A procedural guide to the mechanics of persecution

Step 1: Accusation

01

DEFINITION

The formal charging of an individual with witchcraft. Often initiated by witnesses reporting supernatural events -- livestock deaths, sudden illnesses, or inexplicable misfortunes -- attributed to a suspected witch's maleficium.

The accusation phase establishes the legal framework for persecution. A witness reports an occurrence: a child falls ill, a crop fails, a cow ceases to give milk. These observations are presented to magistrates as evidence of witchcraft. The accused is summoned before a tribunal. Questions begin: "Have you harmed this person?" "Do you possess a familiar?" "What is the source of your power?"

The rituals of accusation mirror those of any formal charge. Oaths are sworn. Names are recorded. The machinery of justice begins to turn, indifferent to the specific guilt or innocence of the accused.

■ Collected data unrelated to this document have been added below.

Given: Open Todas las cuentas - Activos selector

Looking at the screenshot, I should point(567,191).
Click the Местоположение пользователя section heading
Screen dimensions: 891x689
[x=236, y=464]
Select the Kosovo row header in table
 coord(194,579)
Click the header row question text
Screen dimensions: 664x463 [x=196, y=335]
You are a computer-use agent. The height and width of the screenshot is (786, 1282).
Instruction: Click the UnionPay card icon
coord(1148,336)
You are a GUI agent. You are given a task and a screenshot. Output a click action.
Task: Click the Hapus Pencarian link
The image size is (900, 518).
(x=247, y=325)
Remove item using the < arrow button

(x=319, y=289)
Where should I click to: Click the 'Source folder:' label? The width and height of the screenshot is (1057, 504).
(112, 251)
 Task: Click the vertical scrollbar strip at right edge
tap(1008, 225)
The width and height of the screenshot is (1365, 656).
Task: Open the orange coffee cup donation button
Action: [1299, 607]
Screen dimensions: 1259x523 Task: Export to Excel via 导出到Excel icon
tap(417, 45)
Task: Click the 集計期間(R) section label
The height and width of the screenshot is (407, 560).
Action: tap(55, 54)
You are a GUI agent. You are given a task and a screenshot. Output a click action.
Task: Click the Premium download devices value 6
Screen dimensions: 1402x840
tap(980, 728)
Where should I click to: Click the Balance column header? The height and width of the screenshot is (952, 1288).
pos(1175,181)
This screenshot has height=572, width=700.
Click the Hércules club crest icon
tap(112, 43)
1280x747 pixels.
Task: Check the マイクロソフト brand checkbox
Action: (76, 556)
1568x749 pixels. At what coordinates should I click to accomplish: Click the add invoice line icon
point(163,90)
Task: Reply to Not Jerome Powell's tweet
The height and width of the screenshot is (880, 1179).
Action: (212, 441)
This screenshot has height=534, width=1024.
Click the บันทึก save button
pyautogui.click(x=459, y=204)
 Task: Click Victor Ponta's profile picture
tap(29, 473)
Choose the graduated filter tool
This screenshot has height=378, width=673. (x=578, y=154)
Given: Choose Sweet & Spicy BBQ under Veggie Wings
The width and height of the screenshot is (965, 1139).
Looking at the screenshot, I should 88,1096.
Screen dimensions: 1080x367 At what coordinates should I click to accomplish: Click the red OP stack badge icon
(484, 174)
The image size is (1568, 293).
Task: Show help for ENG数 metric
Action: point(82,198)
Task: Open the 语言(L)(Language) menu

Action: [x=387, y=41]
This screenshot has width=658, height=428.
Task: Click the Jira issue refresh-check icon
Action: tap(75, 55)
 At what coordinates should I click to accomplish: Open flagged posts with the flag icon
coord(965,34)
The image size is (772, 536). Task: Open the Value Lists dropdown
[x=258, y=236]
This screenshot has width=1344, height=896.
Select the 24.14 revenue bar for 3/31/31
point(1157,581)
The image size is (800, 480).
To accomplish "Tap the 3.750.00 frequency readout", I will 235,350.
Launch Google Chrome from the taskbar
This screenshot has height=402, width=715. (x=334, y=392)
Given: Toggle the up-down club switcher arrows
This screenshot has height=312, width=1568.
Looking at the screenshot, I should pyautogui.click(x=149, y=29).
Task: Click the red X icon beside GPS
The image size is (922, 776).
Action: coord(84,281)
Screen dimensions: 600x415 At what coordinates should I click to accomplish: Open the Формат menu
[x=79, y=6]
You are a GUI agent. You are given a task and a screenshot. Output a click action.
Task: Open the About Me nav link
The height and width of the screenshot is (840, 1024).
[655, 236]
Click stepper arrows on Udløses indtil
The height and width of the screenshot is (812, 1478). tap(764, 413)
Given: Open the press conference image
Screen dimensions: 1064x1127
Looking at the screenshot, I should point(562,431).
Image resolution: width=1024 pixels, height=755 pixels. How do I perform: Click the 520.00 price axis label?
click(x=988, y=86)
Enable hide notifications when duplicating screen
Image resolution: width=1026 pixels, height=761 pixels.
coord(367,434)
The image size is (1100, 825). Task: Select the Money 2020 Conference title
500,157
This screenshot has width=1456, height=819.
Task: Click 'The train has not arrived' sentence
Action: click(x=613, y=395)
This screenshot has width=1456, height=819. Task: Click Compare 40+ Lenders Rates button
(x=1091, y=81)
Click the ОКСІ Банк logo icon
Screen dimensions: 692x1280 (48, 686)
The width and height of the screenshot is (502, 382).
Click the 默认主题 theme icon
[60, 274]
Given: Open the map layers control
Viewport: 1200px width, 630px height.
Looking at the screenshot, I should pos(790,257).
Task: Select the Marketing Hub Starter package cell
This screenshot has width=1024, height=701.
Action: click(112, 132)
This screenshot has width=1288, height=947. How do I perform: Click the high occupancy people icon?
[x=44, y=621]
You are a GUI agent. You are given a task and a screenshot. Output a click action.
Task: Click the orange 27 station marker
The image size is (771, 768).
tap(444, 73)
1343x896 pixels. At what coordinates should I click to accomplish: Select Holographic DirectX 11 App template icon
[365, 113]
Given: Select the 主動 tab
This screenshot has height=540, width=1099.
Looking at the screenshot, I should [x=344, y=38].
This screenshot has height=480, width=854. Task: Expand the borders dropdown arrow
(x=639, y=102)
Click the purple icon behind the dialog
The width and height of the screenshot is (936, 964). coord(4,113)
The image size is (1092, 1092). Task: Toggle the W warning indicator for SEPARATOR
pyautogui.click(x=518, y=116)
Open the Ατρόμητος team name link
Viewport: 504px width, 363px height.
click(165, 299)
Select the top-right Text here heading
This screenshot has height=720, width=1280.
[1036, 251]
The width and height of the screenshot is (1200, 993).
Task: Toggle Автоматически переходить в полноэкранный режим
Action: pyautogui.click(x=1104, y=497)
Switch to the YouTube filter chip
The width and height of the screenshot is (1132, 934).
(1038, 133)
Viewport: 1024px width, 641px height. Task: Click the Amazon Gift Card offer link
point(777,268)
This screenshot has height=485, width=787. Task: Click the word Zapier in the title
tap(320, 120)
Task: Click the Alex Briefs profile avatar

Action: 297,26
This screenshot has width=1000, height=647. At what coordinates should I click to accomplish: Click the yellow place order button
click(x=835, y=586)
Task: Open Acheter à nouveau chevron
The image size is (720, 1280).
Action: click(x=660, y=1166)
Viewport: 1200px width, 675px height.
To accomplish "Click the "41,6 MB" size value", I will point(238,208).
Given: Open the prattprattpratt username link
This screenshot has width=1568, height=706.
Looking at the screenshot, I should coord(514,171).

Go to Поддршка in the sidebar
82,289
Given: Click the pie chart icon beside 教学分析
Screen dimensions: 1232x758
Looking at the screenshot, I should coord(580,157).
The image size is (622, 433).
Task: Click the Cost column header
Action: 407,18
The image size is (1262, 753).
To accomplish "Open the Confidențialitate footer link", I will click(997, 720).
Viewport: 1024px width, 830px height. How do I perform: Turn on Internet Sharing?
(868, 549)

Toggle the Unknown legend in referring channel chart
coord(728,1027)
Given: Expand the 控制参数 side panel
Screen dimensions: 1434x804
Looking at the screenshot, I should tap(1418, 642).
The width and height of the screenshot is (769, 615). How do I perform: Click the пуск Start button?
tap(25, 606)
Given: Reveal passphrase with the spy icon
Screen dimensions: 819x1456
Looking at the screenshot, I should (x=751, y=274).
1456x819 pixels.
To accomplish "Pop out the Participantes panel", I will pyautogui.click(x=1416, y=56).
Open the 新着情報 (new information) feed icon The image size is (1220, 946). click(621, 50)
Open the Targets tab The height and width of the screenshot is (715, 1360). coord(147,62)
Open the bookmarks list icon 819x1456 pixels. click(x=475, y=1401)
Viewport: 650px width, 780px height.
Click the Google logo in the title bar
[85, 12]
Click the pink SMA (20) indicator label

Synchiropus splendidus (Mandarin Dragonet) — known for elaborate courtship displays, much like the accusations themselves

Step 2: Examination

02

PROCEDURE

Physical and verbal inspection of the accused. The body is searched for "witch marks" -- moles, scars, or unusual growths interpreted as teats for feeding familiars. Interrogation continues under oath, with inconsistencies treated as evidence of deception.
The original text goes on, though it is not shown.